The VCM100 can be also be configured for simultaneous multi-channel fluorescence detection. Figure 1 represents the imaging system setup.
Figure 1: VCM100 configured as two channel confocal fluorescence microscope
In this setup, the emission signal is still collected into the single mode fiber for spatial filtering, but then the fluorescent signal is split using a dichroic and sent to two different PMT detectors. The spectral range is determined by the optical system (for example, .the choice of dichroic filters or emissions filters). Alternatively, the fluorescence signal could also be split before the fiber collimator using a dichroic filter if one prefers to separate the two channels into two different single mode fibers. The VCM100 scan head is customizable, and users are encouraged to create their own design, (e.g. free space coupling is useful for multiphoton setups).
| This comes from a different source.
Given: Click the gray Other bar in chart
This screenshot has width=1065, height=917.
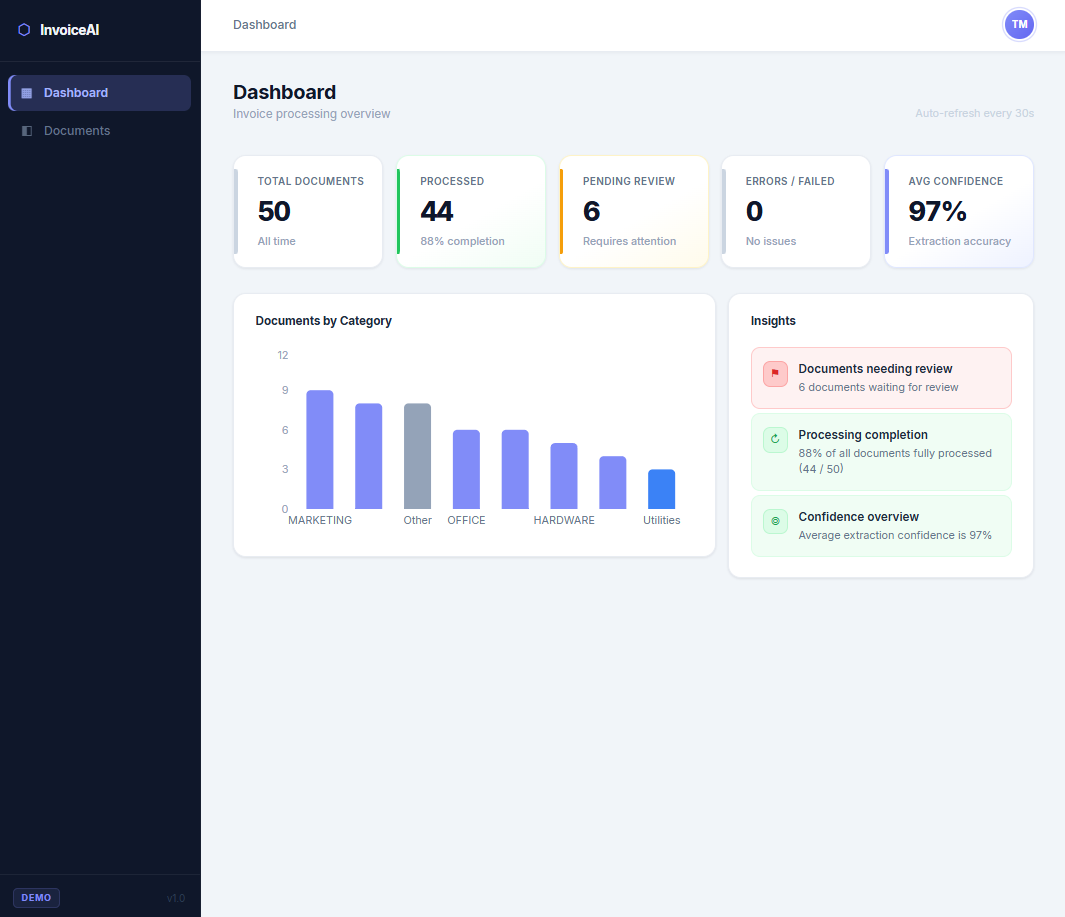Looking at the screenshot, I should pos(417,456).
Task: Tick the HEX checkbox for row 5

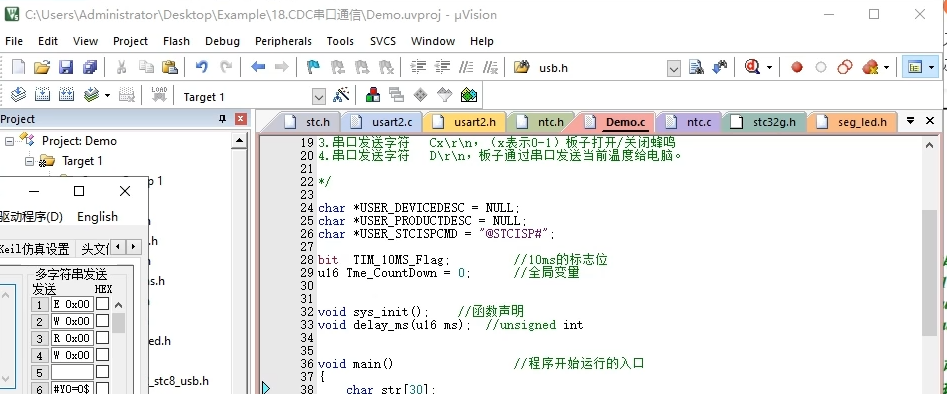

Figure 2 shows a longitudinal cross-section of a Pisum seed imaged with VCM100 using the two channel fluorescence setup shown above. The green channel was assigned to the light collected between 569 and 600 nm, while the red channel collected the light from 505 to 555 nm. For the image shown below, a line average was applied during data collection to increase the signal-to-noise ratio.
Figure 2. Pseudo-Color confocal fluorescence imaging of human skin (a) and fern leaf (b) mounted on a standard microscope slide. These images show the psuedo-color projection and cross-sectional images created from a series of individual Z-slices taken by the VCM100 with an infinity corrected 60X water immersion objective. The samples were excited with fiber coupled 405 nm light from a laser diode. The emission signal was separated by a dichroic filter and directed through a single mode fiber to a PMT for detection.
Figure 3: Fluorescent image of a pine pollen grain taken with the modified multi-channel VCM100. (a) A single optical slice of the pollen grain, and (b) 3D rendering of the sample image data.
Figure 4: 3D rendering of the multi-channel confocal fluorescence image data acquired from a pine root sample fixed on a microscope slide.